Salı, Ekim 17, 2017

Aydın Selcen Kürt Konusunda İntikalde mi?

Selcen, Taştekin’den daha çok alanda yer almış.
Hezimetle ilgili şöyle bir çıkarsama yapmış:
“Anlaşıldığı kadarıyla, Mam Celal’in cenazesinde büyük oğlu Bafil (ve ona bağlı KYB kontrterör biriminin başı yeğeni Lahur) Haşd-ı Şabi milisi komutanı Ebu Mehdi el Mühendis ile bir anlaşmaya varmış. Anlaşmaya Bedir Tugayı komutanı Hadi el Amiri de dahil olmuş. Herhalde, Kerkük petrolünden pay karşılığı yapılan pazarlığın ardında, İran DMO Kudüs Tugayı komutanı Kasım Süleymani’nin eli olduğunu tahmin etmek de güç değil.”

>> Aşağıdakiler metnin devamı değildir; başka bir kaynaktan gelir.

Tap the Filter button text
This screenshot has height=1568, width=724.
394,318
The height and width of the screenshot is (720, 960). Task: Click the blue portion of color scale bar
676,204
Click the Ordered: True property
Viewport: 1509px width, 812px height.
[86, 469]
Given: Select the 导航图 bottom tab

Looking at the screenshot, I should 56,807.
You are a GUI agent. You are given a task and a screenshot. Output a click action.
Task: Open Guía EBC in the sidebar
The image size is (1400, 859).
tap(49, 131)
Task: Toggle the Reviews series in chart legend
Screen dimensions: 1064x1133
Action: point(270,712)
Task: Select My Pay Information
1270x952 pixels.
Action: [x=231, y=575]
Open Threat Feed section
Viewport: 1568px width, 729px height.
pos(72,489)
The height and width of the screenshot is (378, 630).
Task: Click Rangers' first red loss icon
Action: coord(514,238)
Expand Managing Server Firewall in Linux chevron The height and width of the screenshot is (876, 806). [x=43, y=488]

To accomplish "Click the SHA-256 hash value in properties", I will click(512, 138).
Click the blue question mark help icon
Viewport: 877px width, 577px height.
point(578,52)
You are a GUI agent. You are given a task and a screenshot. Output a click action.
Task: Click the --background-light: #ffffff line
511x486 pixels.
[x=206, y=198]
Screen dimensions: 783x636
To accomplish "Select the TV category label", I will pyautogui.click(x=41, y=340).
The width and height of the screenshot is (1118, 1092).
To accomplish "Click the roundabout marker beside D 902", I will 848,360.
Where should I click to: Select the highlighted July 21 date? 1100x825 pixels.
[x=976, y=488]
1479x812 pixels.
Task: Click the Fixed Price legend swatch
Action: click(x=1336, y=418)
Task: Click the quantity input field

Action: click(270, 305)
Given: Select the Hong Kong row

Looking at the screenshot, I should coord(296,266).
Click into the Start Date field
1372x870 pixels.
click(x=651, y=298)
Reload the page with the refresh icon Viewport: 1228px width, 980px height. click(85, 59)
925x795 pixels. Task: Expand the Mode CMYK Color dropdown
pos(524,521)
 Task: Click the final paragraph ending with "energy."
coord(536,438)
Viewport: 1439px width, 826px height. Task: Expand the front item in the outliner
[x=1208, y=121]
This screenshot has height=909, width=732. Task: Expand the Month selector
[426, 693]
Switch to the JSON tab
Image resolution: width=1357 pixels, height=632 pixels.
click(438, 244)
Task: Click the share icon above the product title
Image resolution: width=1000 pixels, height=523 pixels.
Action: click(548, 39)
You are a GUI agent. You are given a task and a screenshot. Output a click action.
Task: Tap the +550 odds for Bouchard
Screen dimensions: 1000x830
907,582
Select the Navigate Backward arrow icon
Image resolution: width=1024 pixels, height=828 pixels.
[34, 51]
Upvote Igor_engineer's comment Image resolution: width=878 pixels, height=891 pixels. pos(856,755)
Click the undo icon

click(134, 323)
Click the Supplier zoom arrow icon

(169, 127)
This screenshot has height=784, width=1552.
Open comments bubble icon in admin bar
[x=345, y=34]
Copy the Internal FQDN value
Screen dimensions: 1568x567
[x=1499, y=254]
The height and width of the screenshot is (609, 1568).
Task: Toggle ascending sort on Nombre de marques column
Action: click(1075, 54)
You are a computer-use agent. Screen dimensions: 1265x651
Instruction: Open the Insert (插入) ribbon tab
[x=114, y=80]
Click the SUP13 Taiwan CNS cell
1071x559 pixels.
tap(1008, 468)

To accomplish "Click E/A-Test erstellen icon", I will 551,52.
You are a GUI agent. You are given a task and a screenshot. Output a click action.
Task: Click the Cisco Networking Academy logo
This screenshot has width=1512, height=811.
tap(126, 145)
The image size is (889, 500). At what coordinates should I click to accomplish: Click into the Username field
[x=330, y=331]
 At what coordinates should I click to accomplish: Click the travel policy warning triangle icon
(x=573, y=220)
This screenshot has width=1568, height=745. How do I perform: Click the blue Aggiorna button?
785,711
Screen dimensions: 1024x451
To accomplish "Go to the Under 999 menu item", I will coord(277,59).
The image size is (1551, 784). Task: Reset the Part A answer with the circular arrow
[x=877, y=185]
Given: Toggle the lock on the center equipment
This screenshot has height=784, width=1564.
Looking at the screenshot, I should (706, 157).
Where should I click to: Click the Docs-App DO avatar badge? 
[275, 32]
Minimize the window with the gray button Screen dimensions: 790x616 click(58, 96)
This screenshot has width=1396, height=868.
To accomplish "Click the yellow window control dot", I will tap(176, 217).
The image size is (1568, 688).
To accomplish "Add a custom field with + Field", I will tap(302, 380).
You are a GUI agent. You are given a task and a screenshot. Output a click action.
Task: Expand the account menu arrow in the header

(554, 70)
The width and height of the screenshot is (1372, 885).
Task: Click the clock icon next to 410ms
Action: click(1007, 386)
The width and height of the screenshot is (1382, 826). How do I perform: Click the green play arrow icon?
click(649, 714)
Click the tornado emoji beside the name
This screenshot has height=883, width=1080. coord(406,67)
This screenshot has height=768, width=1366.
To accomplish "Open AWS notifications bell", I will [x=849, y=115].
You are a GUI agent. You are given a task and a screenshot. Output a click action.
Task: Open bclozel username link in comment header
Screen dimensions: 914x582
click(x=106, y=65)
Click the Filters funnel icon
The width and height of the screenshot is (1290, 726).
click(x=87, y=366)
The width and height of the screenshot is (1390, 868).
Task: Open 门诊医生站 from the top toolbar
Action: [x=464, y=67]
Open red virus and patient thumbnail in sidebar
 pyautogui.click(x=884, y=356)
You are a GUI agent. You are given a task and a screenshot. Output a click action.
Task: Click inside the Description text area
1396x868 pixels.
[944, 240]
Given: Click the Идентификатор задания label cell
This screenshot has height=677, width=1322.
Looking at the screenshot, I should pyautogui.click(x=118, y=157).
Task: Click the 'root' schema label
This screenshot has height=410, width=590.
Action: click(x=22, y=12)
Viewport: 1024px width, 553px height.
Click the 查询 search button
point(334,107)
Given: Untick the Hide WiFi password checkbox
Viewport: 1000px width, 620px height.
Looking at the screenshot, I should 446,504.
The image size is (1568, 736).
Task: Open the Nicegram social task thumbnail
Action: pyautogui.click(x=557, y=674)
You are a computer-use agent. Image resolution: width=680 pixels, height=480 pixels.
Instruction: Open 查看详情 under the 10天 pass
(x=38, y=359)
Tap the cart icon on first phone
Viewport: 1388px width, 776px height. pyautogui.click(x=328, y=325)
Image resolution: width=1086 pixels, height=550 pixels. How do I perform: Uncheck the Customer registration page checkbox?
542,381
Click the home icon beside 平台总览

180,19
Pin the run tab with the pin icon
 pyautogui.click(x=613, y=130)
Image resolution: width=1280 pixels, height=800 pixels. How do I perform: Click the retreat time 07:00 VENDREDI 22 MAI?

Da, bunu neden şimdi yapmış da, yıldırım harekatı öncesinde bunu öngörememiş?
Talabaniler, tabii ki petrolden daha çok pay isterler. Barzaniler’in Türkiye’deki 75 milyar dolarından söz ediliyor.
Ancak, Selcen’in hala ayamadığı bilgi-durum şu:
Kürtler en az 10’a bölündü.
Haşdi Şabi (bir milis gücü), Irak’tan (bir ordudan) daha güçlü:
Topal Osman, Çerkez Ethem falan aklına gelmiyor mu Selcen’in? O süreçteki 21 halk isyanı falan?
Türkiye, her ülkeyle, her milisle, hatta gayrıfedere mahalle takımıyla 1 trilyon dolarlık petrol için pazarlık yapar tabii ki. ABD de yapar, yaptı da, yapıyor da.
Selcen de, oradan nemalanıyordu, kendisi de petrol şirketi yönetim kurulu üyesi veya danışmanı idi. Onun da pasta kapısı kurudu.
Sonuçta Selcen, intikal falan edememiş. Başkalarını da kendi gibi sanmakta.
ABD’nin durumunu kendi özetliyor:
“ABD, Abadi’nin seçimi kazanmasının yolunu açmaktan memnun olabilir ama öyle yaptığını sanırken, Abadi’yi İran’a teslim etmiş de olabilir. Yahut Abadi, Esat’ın İran etkisini Rusya’yla dengelemesi gibi, ABD’nin desteğini kendi çıkarına değerlendirebilir. Obama döneminde, yeri geldiğinde Başkan Yardımcısı Biden’in kriz çözmede kişisel müdahaleleri olabiliyordu. Şimdi Irak dosyasına ilgi, Özel Temsilci McGurk düzeyinde. Dolayısıyla ABD-Abadi ilişkisinin nasıl ilerleyeceği de ayrı bir soru.”
Ama ABD’nin işin içinde olmadığı, olamadığı bir gelecek tasarlayamıyor hala. Kaos yani.
ABD’nin ilk sırasında Kuzey Kore var, ikinci sırasında İran. Suriye’yi ve Irak’ı alt sıralara iteledi ve aciliyet durumunda hemen karar e devinim eyleyemez artık: Çünkü durum, değil gün gün, saat saat değişir oldu artık.
“Ankara’nın Kerkük sonrasında, hem Irak’ın, hem kendi Kürtlerine söyleyecek tutarlı, esin kaynağı bir sözü olabilecek mi? Bu soru soruluyor mu?”
Bu soru gerekli mi?
Birakuji varken, tehcir ve mübadele ardılı üçüncü sözcüğe gerek kalmadı gibi: Kürtler kendi işlerini kendileri hallettiler.
Bana faşist mi dediniz?
Ben sizin gibilere, eksi bilgili ve eksi zekalı, diyorum oysa.